• _EXERCISE PROMPT_: All of the entries should be restated word for word, but without their pictures.

• _MATERIAL SHOWN_:
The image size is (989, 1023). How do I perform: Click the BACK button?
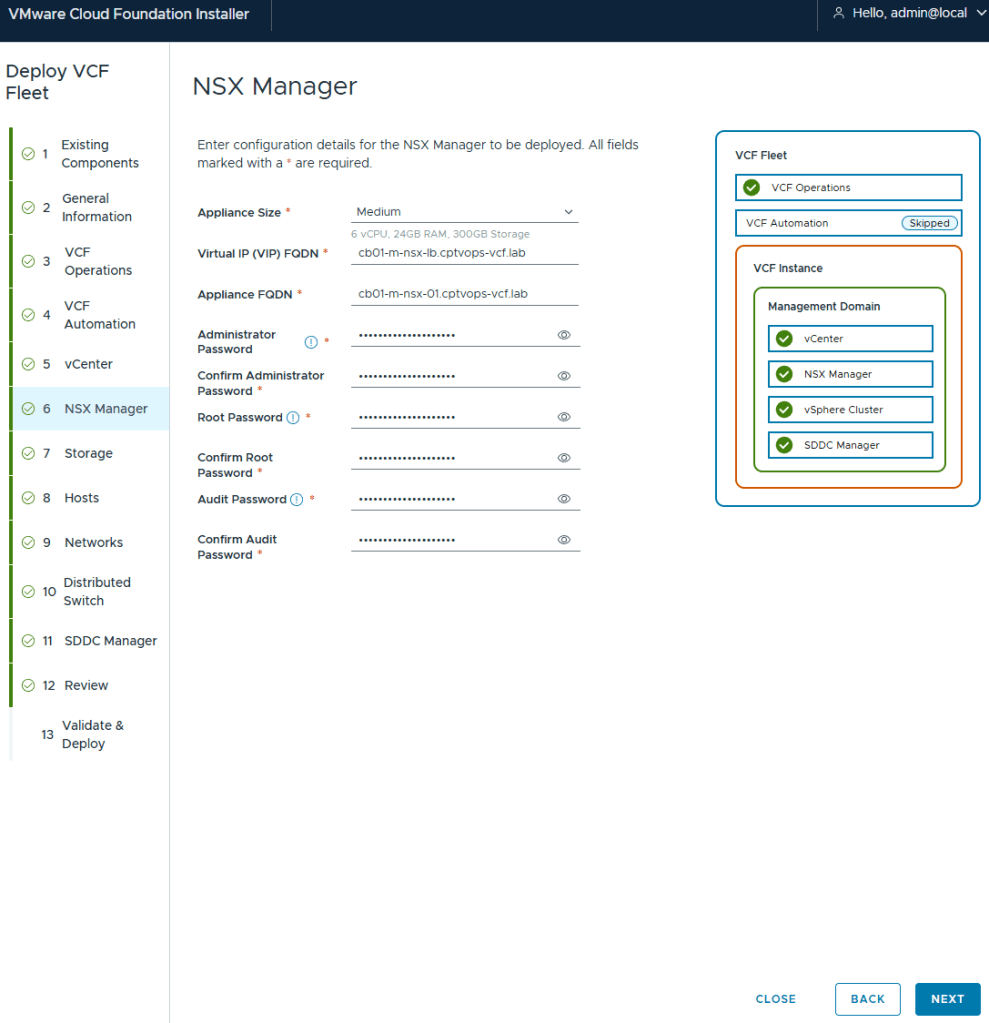pos(867,999)
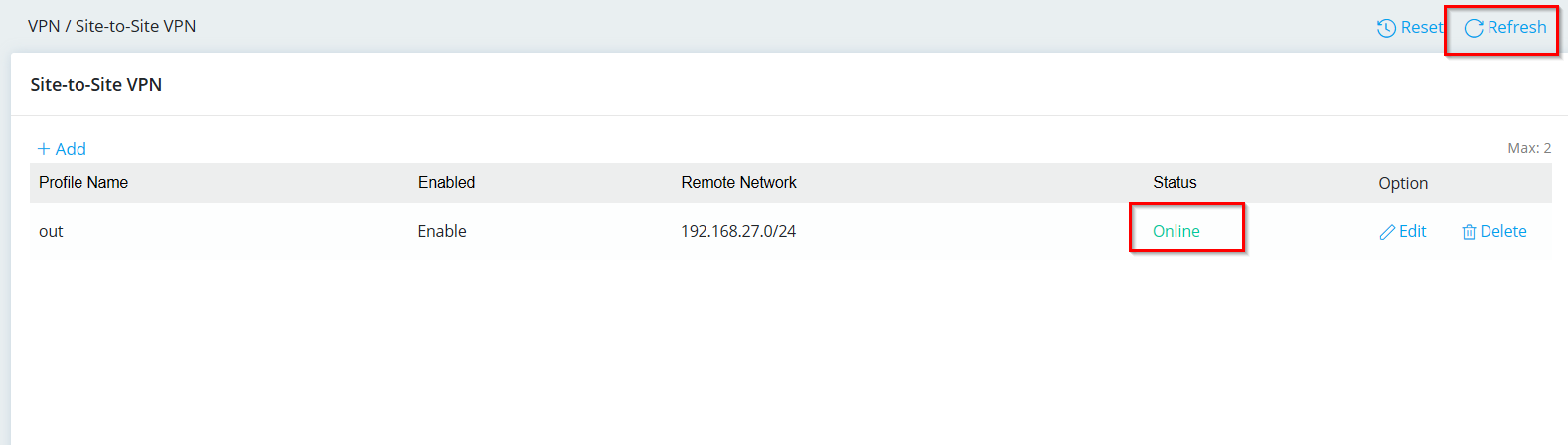Click the trash can icon for the out profile
Viewport: 1568px width, 445px height.
pos(1469,232)
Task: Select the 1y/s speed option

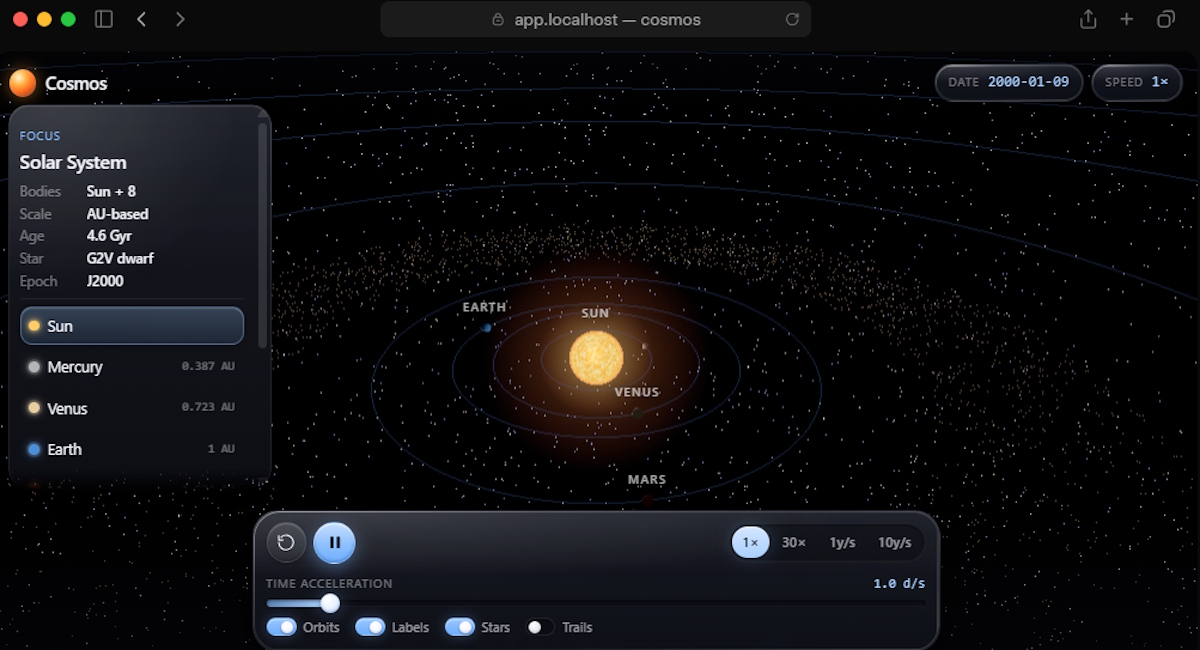Action: click(842, 542)
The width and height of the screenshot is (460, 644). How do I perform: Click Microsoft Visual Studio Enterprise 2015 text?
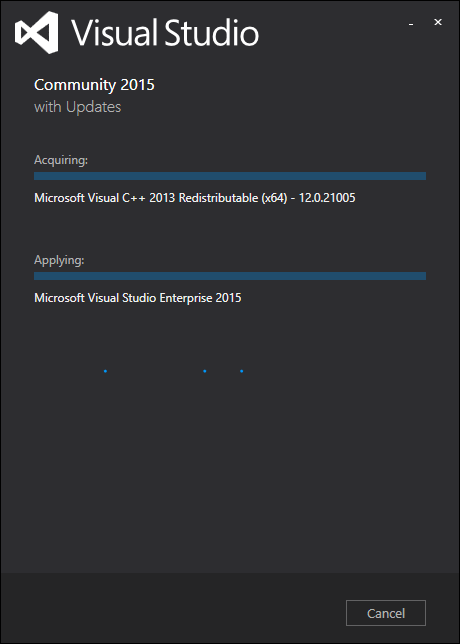(138, 298)
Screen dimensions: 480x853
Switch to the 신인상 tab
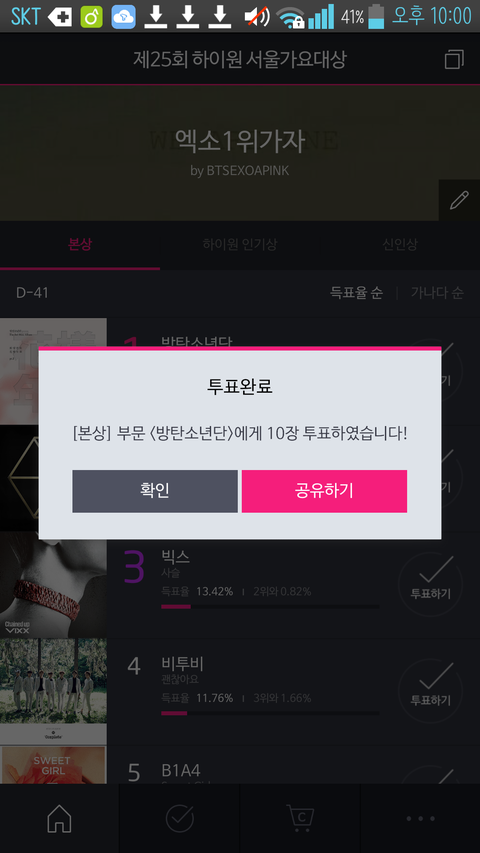[x=400, y=244]
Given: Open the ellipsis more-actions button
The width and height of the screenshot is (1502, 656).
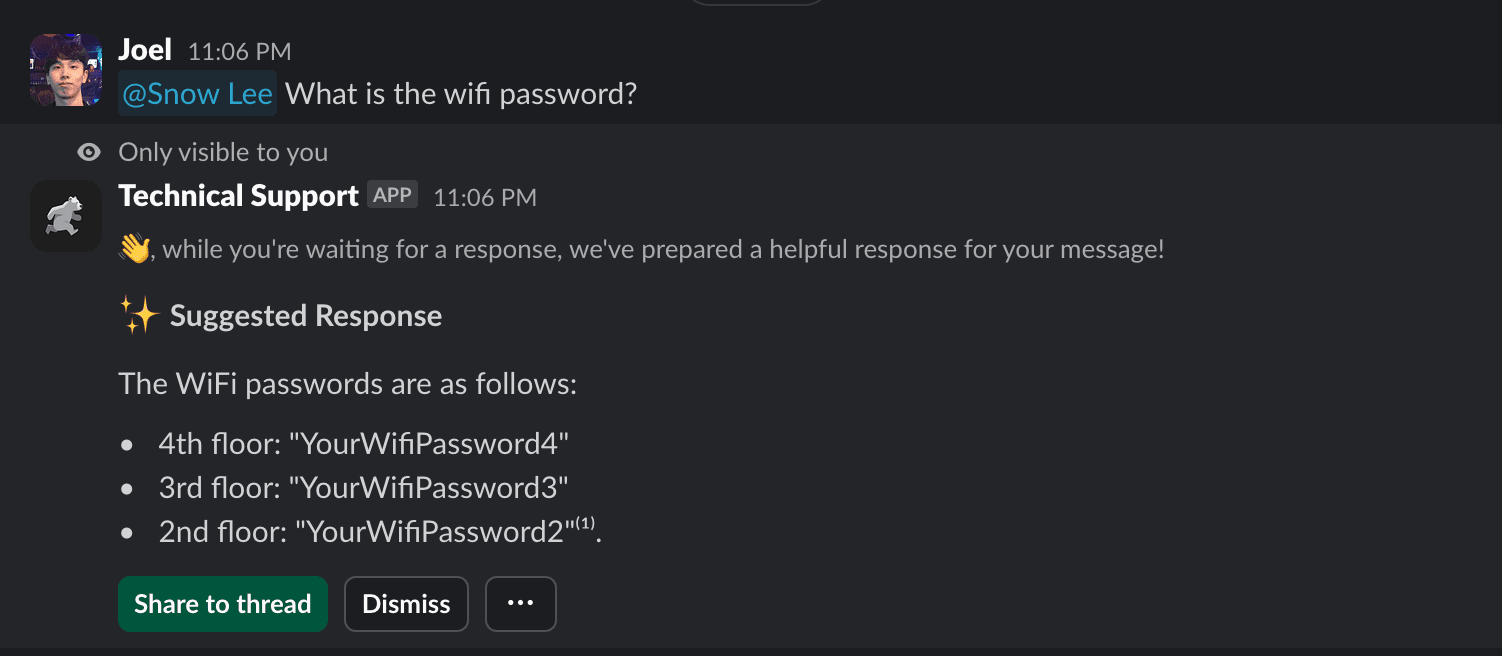Looking at the screenshot, I should pos(520,603).
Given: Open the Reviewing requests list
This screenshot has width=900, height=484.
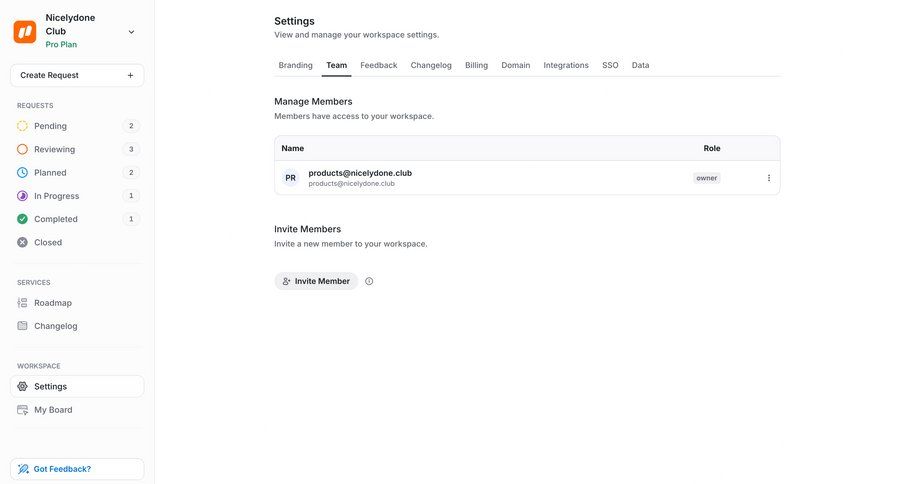Looking at the screenshot, I should (x=54, y=149).
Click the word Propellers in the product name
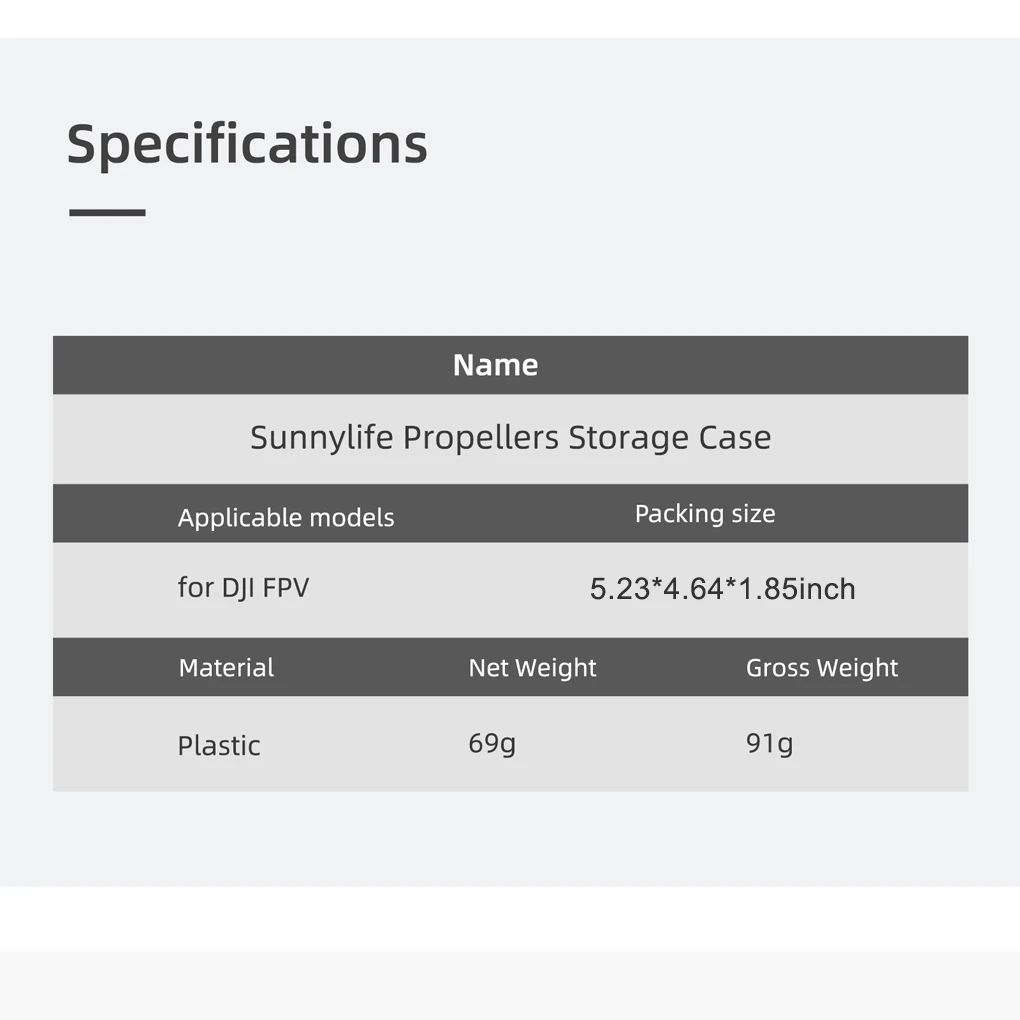The image size is (1020, 1020). coord(481,438)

• _RESULT FOR THIS TASK_:
The image size is (989, 1023). How do I perform: Click the BACK button?
pos(867,999)
Click the trash can icon for the out profile
Viewport: 1568px width, 445px height.
pos(1469,232)
Task: Select the 1y/s speed option

Action: click(842, 542)
The width and height of the screenshot is (460, 644). How do I perform: Click Microsoft Visual Studio Enterprise 2015 text?
(138, 298)
Screen dimensions: 480x853
Switch to the 신인상 tab
[x=400, y=244]
Given: Open the ellipsis more-actions button
The width and height of the screenshot is (1502, 656).
Looking at the screenshot, I should pos(520,603).
Given: Open the Reviewing requests list
This screenshot has width=900, height=484.
Looking at the screenshot, I should (x=54, y=149).
Click the word Propellers in the product name
The image size is (1020, 1020). coord(481,438)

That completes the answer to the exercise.